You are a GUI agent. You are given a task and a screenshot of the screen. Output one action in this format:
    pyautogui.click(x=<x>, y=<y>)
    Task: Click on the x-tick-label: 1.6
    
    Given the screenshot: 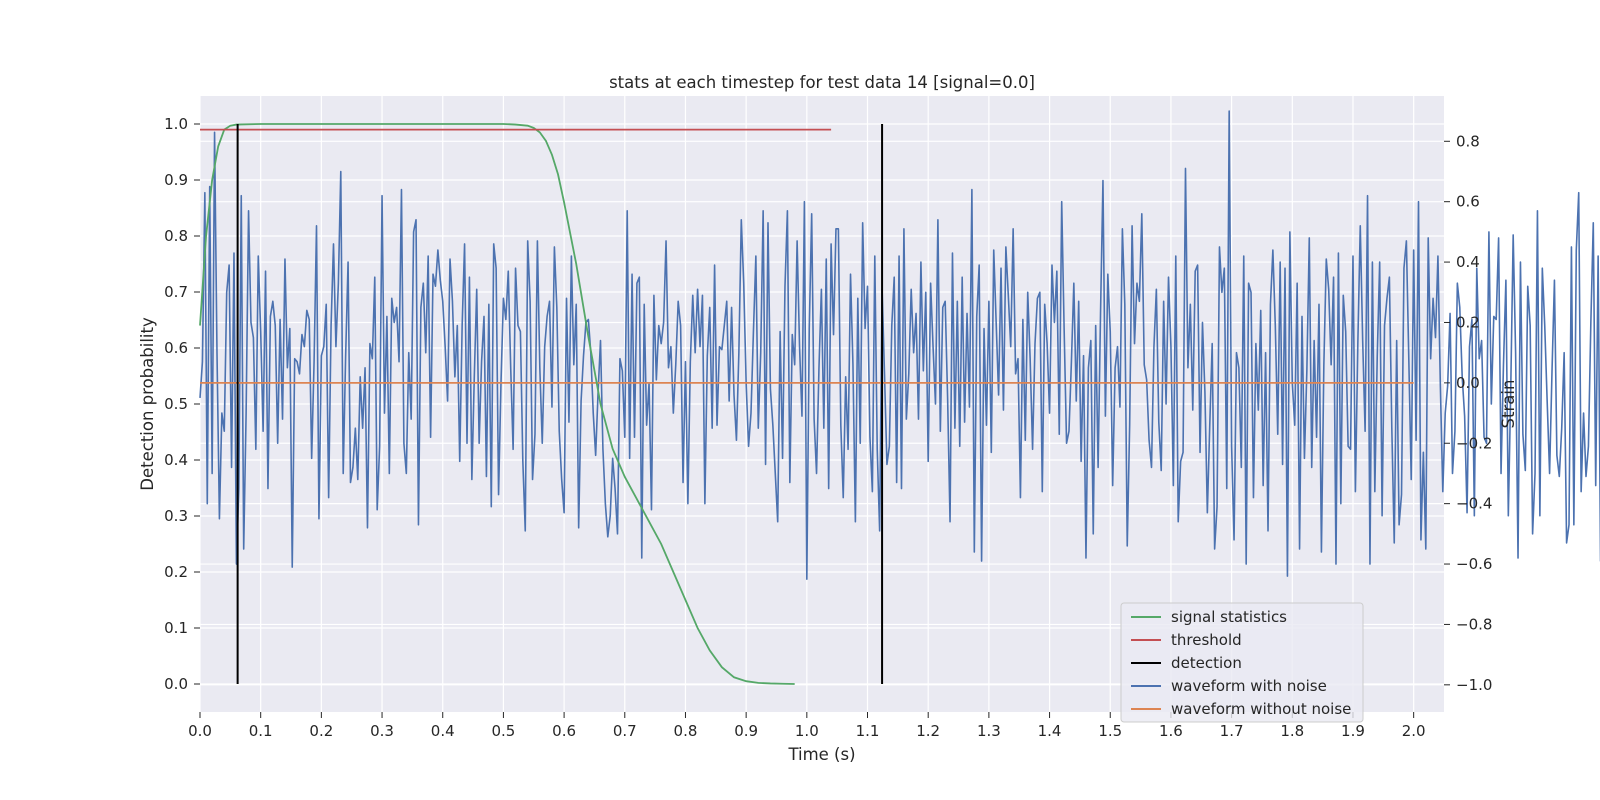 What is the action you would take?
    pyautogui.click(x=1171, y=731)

════════════════

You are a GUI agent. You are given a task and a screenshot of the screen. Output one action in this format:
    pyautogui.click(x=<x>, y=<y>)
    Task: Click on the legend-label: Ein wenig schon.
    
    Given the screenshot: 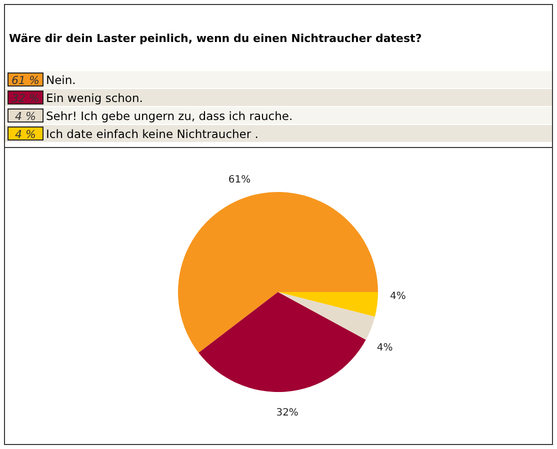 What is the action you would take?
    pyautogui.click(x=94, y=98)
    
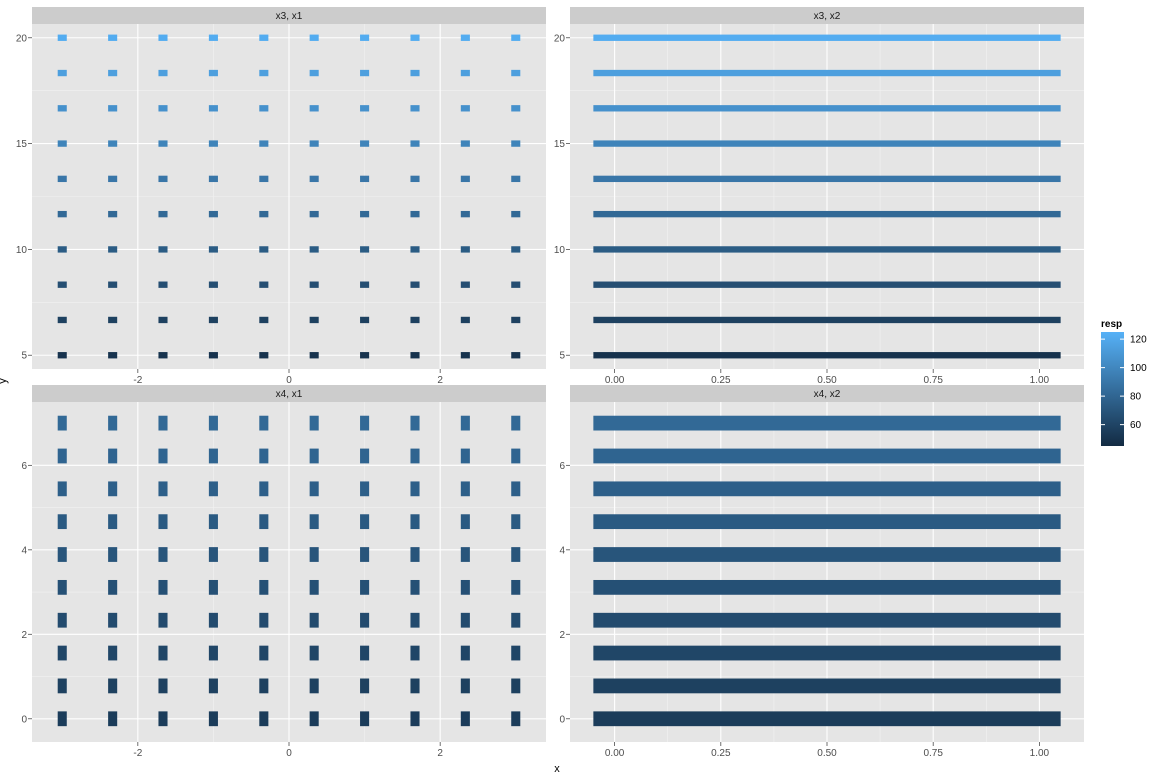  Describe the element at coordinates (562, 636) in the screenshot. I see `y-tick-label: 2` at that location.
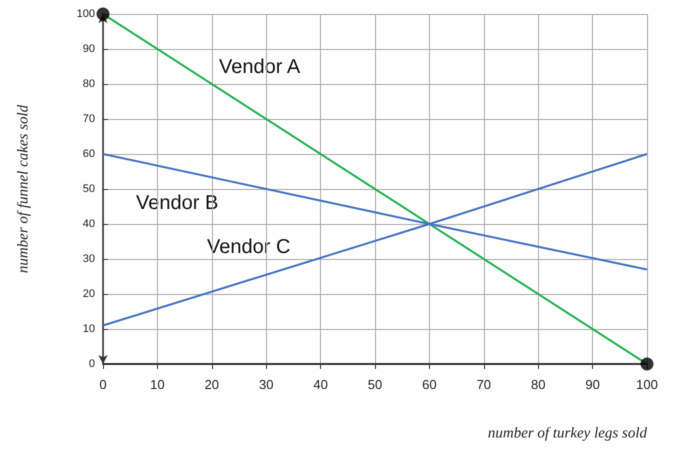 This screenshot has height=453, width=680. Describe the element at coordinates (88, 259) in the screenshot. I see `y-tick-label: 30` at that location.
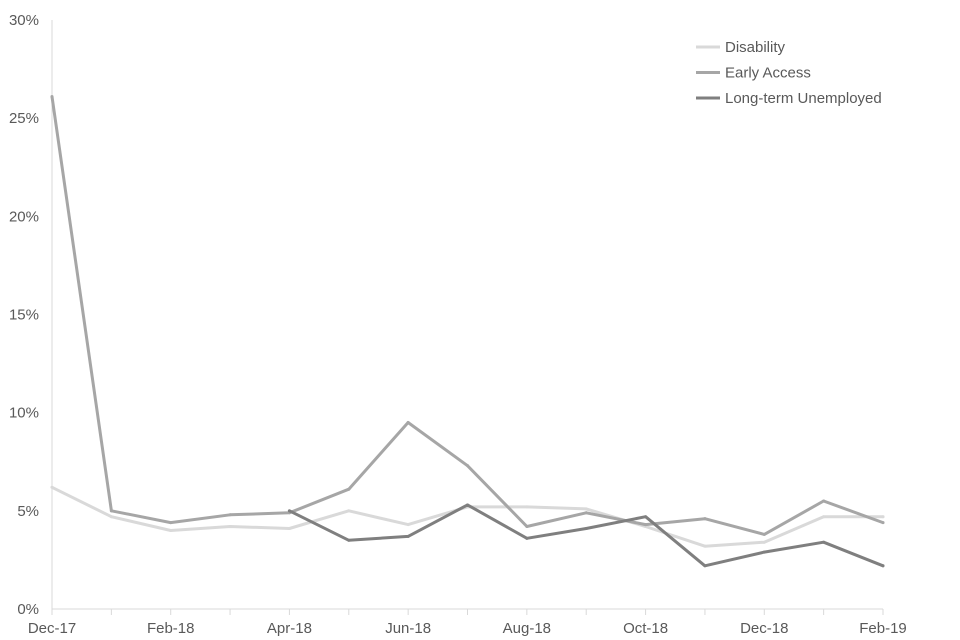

════════════════

YOUR INSTRUCTIONS: Return each line of the listing above that contains the string "pyautogui". Treat uppercase and lowercase letters as distinct.

ANSWER SECTION:
    pyautogui.click(x=<x>, y=<y>)
    pyautogui.click(x=1171, y=731)
    pyautogui.click(x=<x>, y=<y>)
    pyautogui.click(x=94, y=98)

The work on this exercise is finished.